Church attendance is declining and those who go to church are getting older. In some places, religious affiliation may disappear altogether. That is the consensus of a blog looking at a recent study by the Episcopal Church, another looking at religious attendance in England, and a third study looking at religious affiliation around the globe.
Frederick Schmidt says “The stork doesn’t bring babies and it doesn’t bring a new generation of Christians either. If we don’t nurture a younger generation in the faith, they aren’t coming.” He writes on Patheos about storks and canaries.
According to data gathered by the Pension Fund for the Episcopal Church, in 2002 there were 13,616 clergy. Of those, thirty were under the age of 30, 195 were under the age of 35, and 399 were under the age of 40. Today, the average age at ordination is 44 and the average age of active Episcopal clergy is 54.
The age demographics in the pew are no better. In 1965, the Episcopal Church had 3.6 million members and Episcopalians constituted 1.9 percent of the U.S. population. Since 1965, however, membership has declined precipitously. The net result is a graying church.
The average Episcopalian is 57 years old. If that benchmark does not change, roughly half of the church’s membership will die in the next eighteen years. And that is as good as it gets. Since 60 percent of Episcopal congregations have a membership of 100 or less, the rate of decline will probably pick up speed.
As important as my tradition is to me, I would never argue that the fate of The Episcopal Church and the Church are one in the same. But we are the canary in the Protestant mineshaft—along with the Disciples, UCC, and Presbyterian Church, USA. When we finally fall off the perch, blue with exhaustion, the rest of mainline Protestantism might want to take note. The undertaker is coming.
British Religion in Numbers shows that while the proportion of people attending worship in the Church of England is slightly higher, the overall number of people who attend worship in England continues to decline. Individual denominations have all attracted members at the expense of Roman Catholics, but today the total number of people who attend worship anywhere is about 3.25 million down from 5.25 million in 1980.
Meanwhile, Discovery.com reports on a study that has been submitted for review to the American Physical Society’s journal, Physical Review Letters, that looks at the religious affiliation of nine countries going back 150 years. The bottom line: some countries are approaching 100% religious non-affiliation.
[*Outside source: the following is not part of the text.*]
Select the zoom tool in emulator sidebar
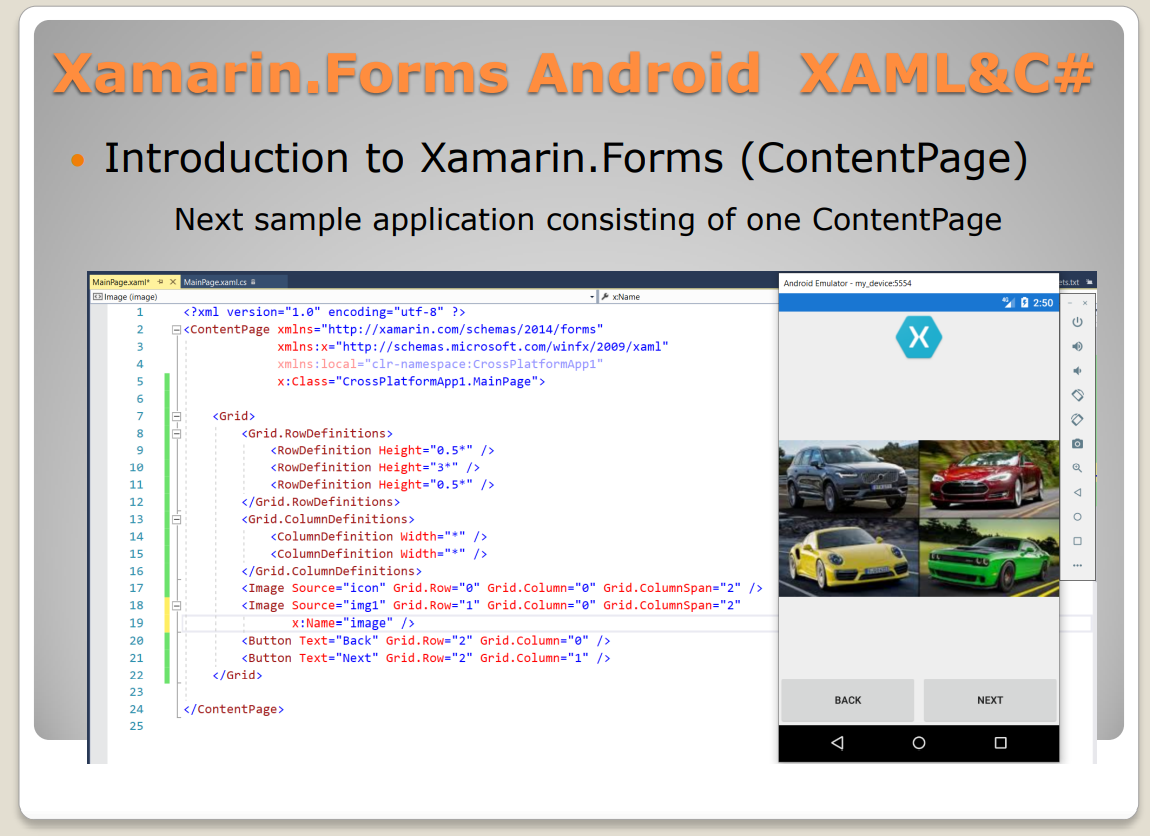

Researchers applied a mathematical model to census data — some dating back 160 years– from nine countries. The United States was not included because the country’s census does not ask citizens about religious affiliations.
In the Netherlands, where nearly 50 percent of the population claims no religious affiliation, the model projects that number to increase to 70 percent by 2050.
Further down the road, non-affiliation might approach 100 percent, the study predicts.
The model is based on two theories about human behavior, researchers say. When competing groups are vying for members, the unit with more people is considered more attractive to prospective joiners. In addition, groups that boast a higher social, political or economic utility are viewed as more appealing, too.
“In some countries — apostasy [renunciation of a religion] is considered a crime,” Daniel Abrams, a co-author of the study and assistant professor of engineering sciences and mathematics at Northwestern University, told Discovery News. “Here, the utility of identifying with a religion is extremely high.”
In all census sources, Abrams says people were given the opportunity to check off a listed religion, “other” if one’s religion was not included or “none,” indicating no affiliation with a religion. For the study, researchers counted “none” as non-affiliated and all others as affiliated with a religion.
Also, he points out these trends don’t measure spirituality or an individual’s religious feelings, but rather how people identify themselves.
“Being affiliated with a denomination is not the same as believing in God or believing in any aspect of a religious ideology,” Abrams said. “And being unaffiliated with a religion doesn’t mean you don’t believe in God, but simply that you don’t want to be a part of a denomination.”
Another expert thinks these distinctions are important to highlight.
“The loss or even extinction of religious affiliation does not necessarily mean the end of ‘religion,'” said Anthony Petro, an assistant professor of religious studies at New York University, who was not involved in the study. “Trends in American religion since the 1960s have actually moved away from denominational modes of self-identification and affiliation and toward a rise in spirituality.”